I started with Vue3 and fastapi and learnt Typescript along the way. It started off well. I managed to launch a demo version in a month. Most of its users are not technical and this was the first time I built a web-system for non-developers. And quickly realized why there is so much fuss about designing UI for non-tech users.
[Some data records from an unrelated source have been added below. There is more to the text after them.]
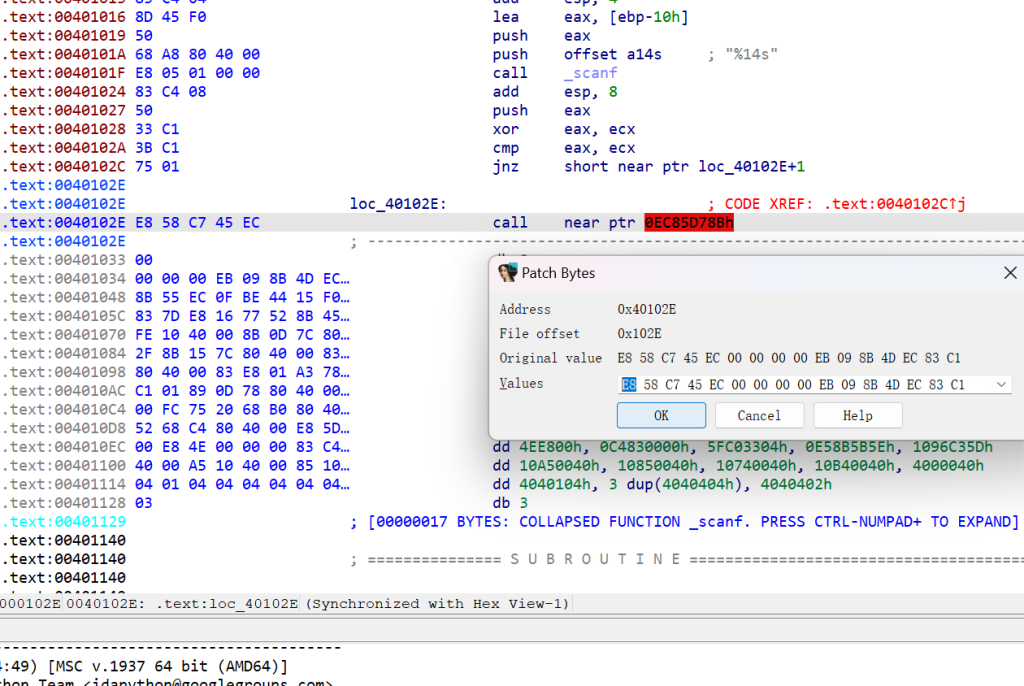Image resolution: width=1024 pixels, height=686 pixels.
Task: Click the SUBROUTINE separator comment line
Action: tap(685, 560)
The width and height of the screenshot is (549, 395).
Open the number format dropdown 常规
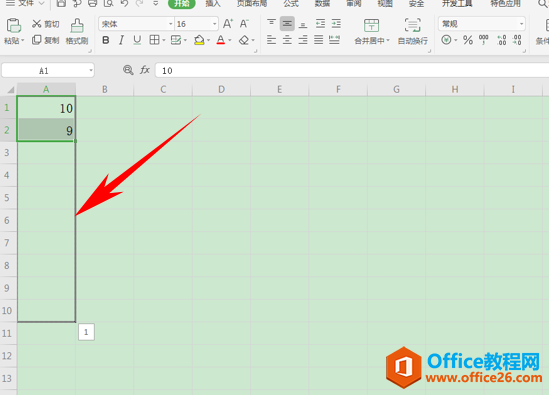[482, 24]
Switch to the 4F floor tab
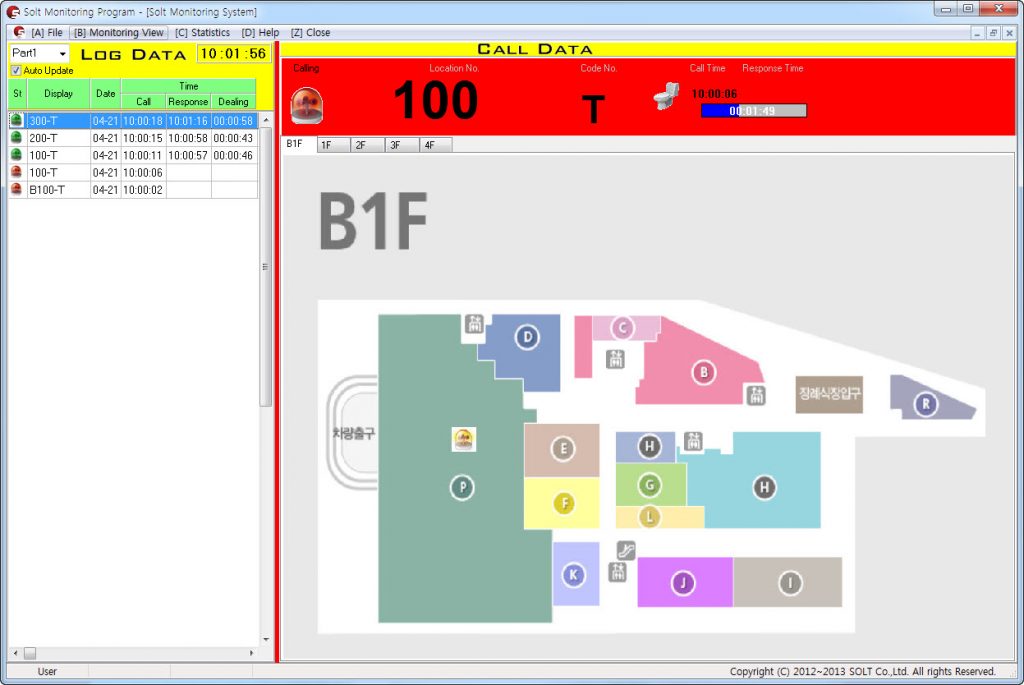 point(436,145)
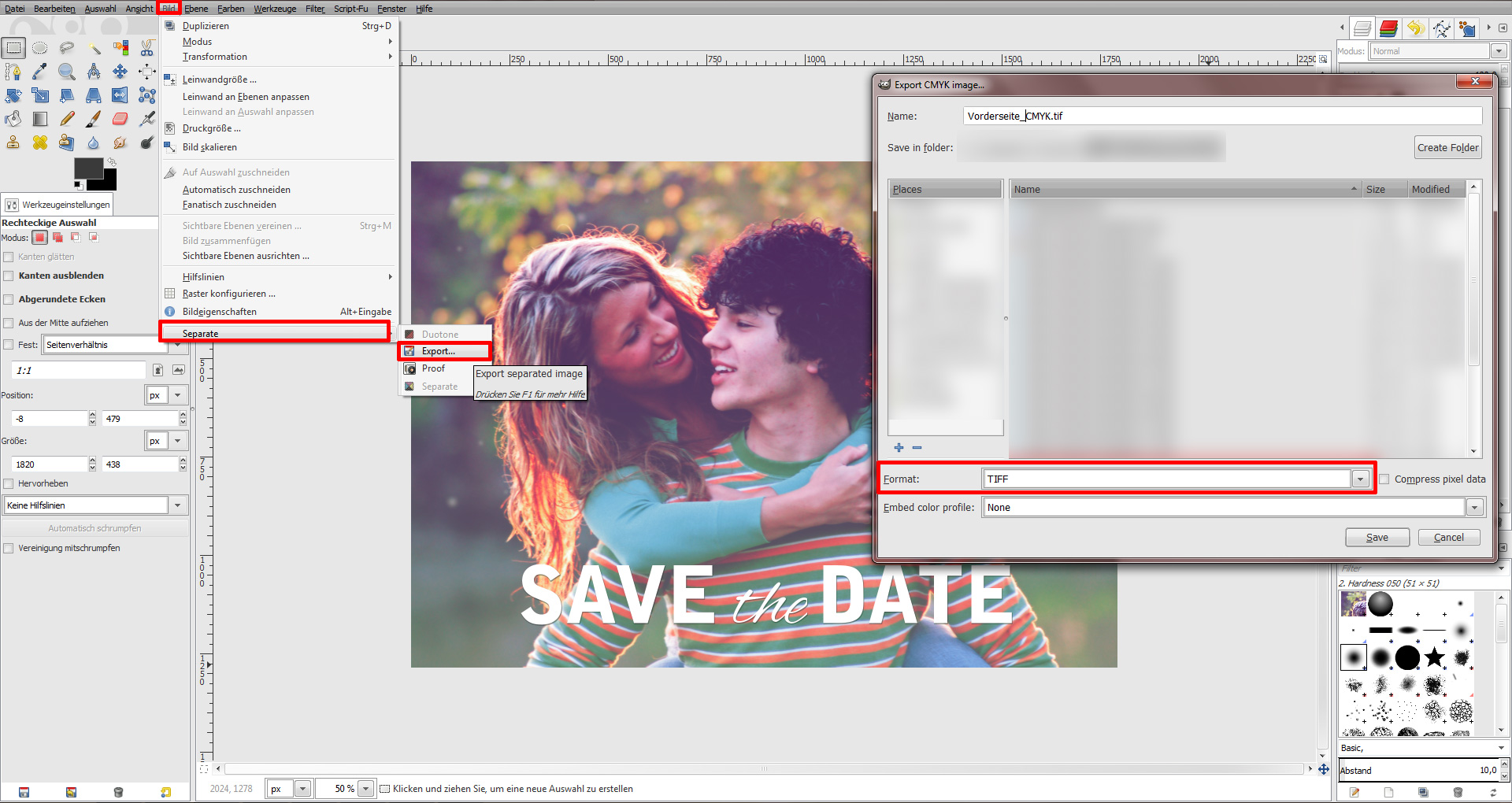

  • If you are a solo developer or a very small team, DO NOT split your frontend and backend — it creates more than 2x work. For a non-technical leadership (which might think they understand tech), it is a simple ask for adding or changing something trivial at UI, but for you it is migrating your schema, APIs and frontend models. And what is worse, you will make mistakes. You should only change things in one place. DRY and ensuring Single Source of Truth (SSoT).
  • So I bit the bullet and rewrote it in PHP8 & Codeigniter4. DX is now much better. First, I don’t have to switch between Python and Typescript/Javascript. Second, the system now crashes if someone submit invalid value rather than accepting wrong/empty values. The database schema validates the value. Perhaps I’ll add validator in the form/UI using </> htmx – high power tools for html.

This week

  • I explored a few server side qr code scanners. The most commonly used one is mchehab/zbar which doesn’t work well when image is tilted or rotated. Another tool rxing-core/rxing: cRustacean Crossing did a better job (it is in Rust). For example, in the following image, zbar detected no qr-code while rxing was able to detect two. Usually folks will do the qr code scanning using browser or camera at phone. There are some use cases where image needs to uploaded to server for QR scanning.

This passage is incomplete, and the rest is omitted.